## BRANO PROPOSTO:

┌────────

Nel piano si afferma pure che «un impulso sincrono e sinergico da parte di tutti gli attori lungo le tre linee operative consentirà di ottimizzare e velocizzare l’intero processo vaccinale». Ma come potrà il commissario verificare che gli attori regionali procedano con l’efficienza che serve? Esistono criteri e paletti vincolanti, idonei da un lato a garantire che le regioni operino in maniera efficiente e omogenea su tutto il territorio nazionale, dall’altro lato a consentire a livello centrale di verificare che le regioni stesse procedano con la speditezza che serve? Il piano del commissario prevede date precise, entro le quali raggiungere obiettivi prefissati, e cioè «il numero di 500 mila somministrazioni al giorno su base nazionale» entro la terza settimana di aprile, arrivando a ottenere l’immunità dell’80 per cento della popolazione entro la fine di settembre.

└────────

## ESERCIZI DA SVOLGERE:
1 > Riassumi in due frasi il brano sul piano vaccinale.
2 > Stabilisci se ciascuna affermazione concorda con il brano sul piano vaccinale, rispondendo sì o no e citando le parole del brano che lo decidono: (a) il piano prevede 500 mila somministrazioni al giorno entro la terza settimana di aprile; (b) il piano punta all'immunità dell'intera popolazione entro la fine di settembre; (c) l'impulso sincrono e sinergico degli attori riguarda due linee operative.
I dati riportati qui non hanno alcun legame con il brano.

## DATI DI PARTENZA:
┌────────

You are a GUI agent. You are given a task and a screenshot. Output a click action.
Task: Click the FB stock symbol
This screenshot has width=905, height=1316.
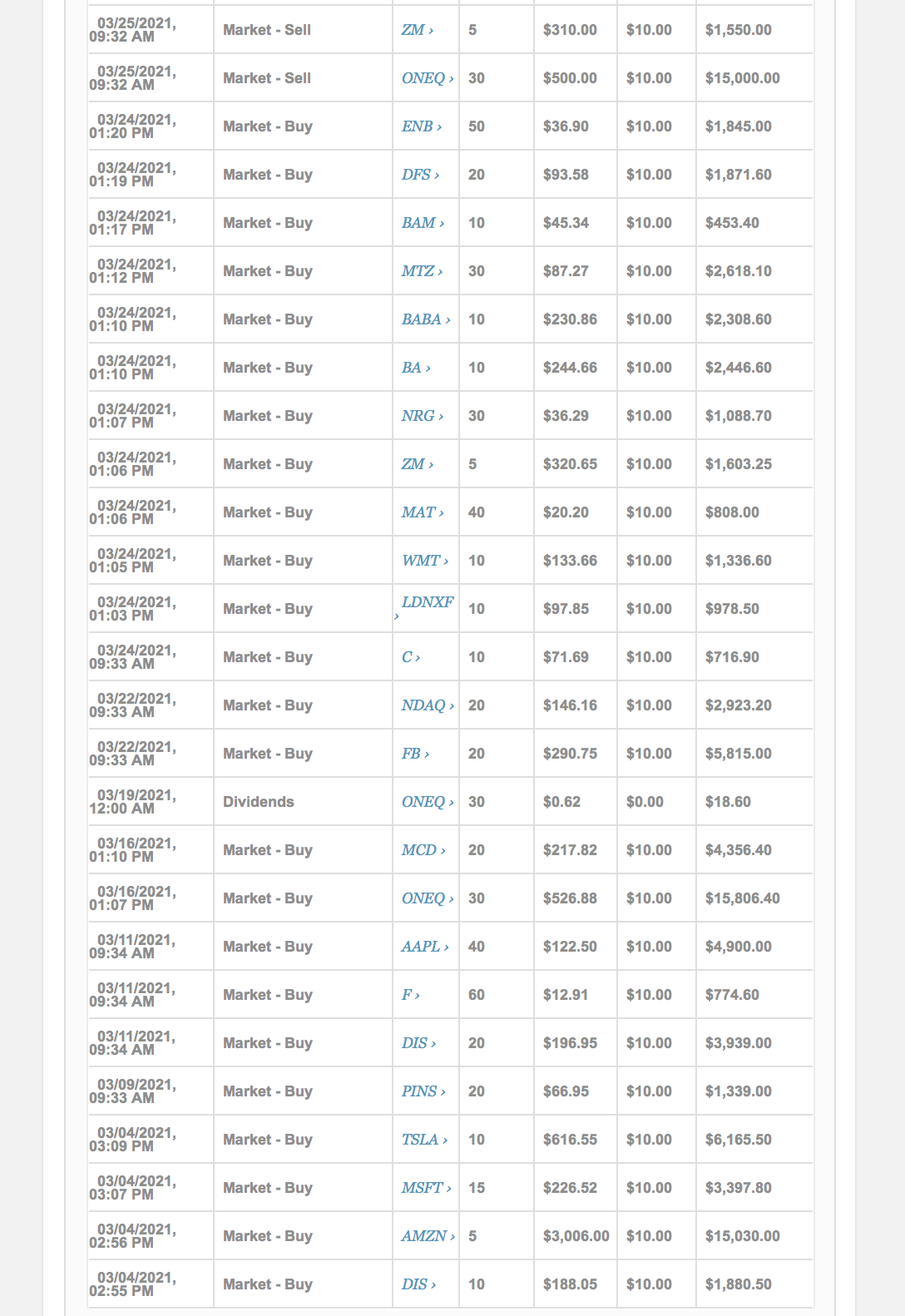pos(411,754)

└────────

## SOLUZIONI DEGLI ESERCIZI:
1 > Il piano afferma che un impulso sincrono e sinergico di tutti gli attori lungo le tre linee operative consentirà di ottimizzare e velocizzare il processo vaccinale, ma il brano si chiede come il commissario potrà verificare che gli attori regionali procedano con l'efficienza necessaria e se esistano criteri vincolanti a tal fine. Il piano fissa come obiettivi 500 mila somministrazioni al giorno su base nazionale entro la terza settimana di aprile e l'immunità dell'80 per cento della popolazione entro la fine di settembre.

2 >
(a) Sì: «il numero di 500 mila somministrazioni al giorno su base nazionale» entro la terza settimana di aprile.
(b) No: «l’immunità dell’80 per cento della popolazione entro la fine di settembre».
(c) No: «lungo le tre linee operative».